• [Exercise instructions]:
1. Using the excerpt on PoS operator registration, explain in one to three sentences why the CAC objects to the rise in unregistered PoS operators.
2. In the excerpt on PoS operator registration, what was the 2024 registration deadline extended to?
3. Continue the excerpt on PoS operator registration, starting after its last sentence.

• [Excerpt to read]:
The Commission has stipulated that effective January 1, 2026, no PoS operator will be permitted to conduct business without CAC registration. Security agencies are tasked with enforcing this directive nationwide, and unregistered terminals will be subject to seizure or shutdown. The CAC has characterized the surge in unregistered operators as a violation of both the Companies and Allied Matters Act 2020 and CBN Agent Banking Regulations, highlighting the risks posed to citizens' investments.
Previous Enforcement Attempts and Industry Resistance
This marks the CAC's second significant effort to enforce registration requirements on PoS operators. In May 2024, the CAC issued a directive requiring agents under fintech platforms to register by July 7, 2024. This deadline was later extended to September 5, 2024, with explicit threats of prosecution and business closure for non-compliance.

However, that enforcement initiative encountered resistance from the Association of Mobile Money and Bank Agents in Nigeria, which contended that the registration requirement conflicted with provisions in the 2004 Companies and Allied Matters Act. This dispute led to legal action, with court hearings scheduled for September.

• [Listing]:

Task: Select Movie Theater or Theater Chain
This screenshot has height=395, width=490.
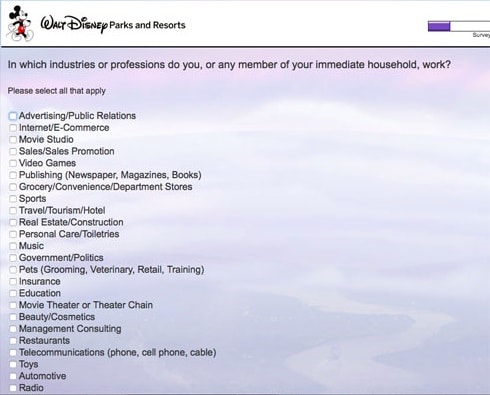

--

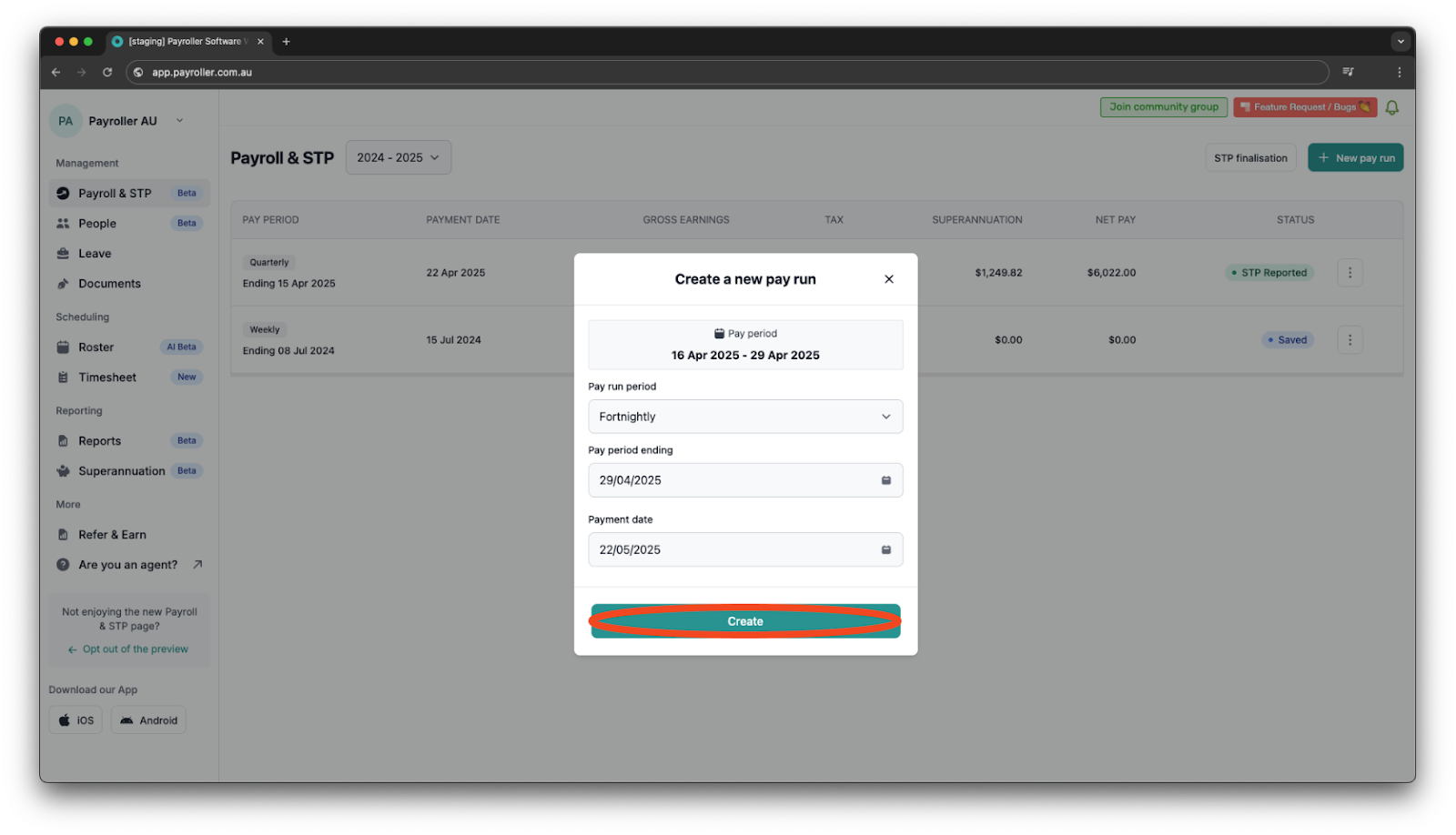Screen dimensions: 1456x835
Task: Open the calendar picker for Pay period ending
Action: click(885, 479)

• [Answers for the tasks]:
1. The CAC regards the surge in unregistered operators as a violation of both the Companies and Allied Matters Act 2020 and the CBN Agent Banking Regulations. It also stresses the risks this poses to citizens' investments.

2. September 5, 2024.

3.
CBN's Expanding Regulatory Framework for PoS Operations
The threat to report non-compliant fintech firms to the CBN carries substantial weight, considering the existing regulatory pressures on the sector. In August 2025, the CBN implemented restrictions mandating that all PoS terminals operate within a 10-meter radius of their registered addresses, a measure aimed at combating fraud and enhancing oversight. The apex bank's data revealed that PoS channels accounted for 26.37 percent of all fraud incidents in 2023.
More recently, in October 2025, the CBN issued comprehensive new agent banking guidelines that will compel PoS operators to establish exclusive relationships with a single principal institution by April 1, 2026. These new rules prohibit agents from operating terminals for multiple fintech platforms concurrently, a practice that has enabled operators to maximize transaction volumes. The CAC has reiterated the mandatory nature of compliance, although the Commission has not specified the additional penalties the apex bank might impose.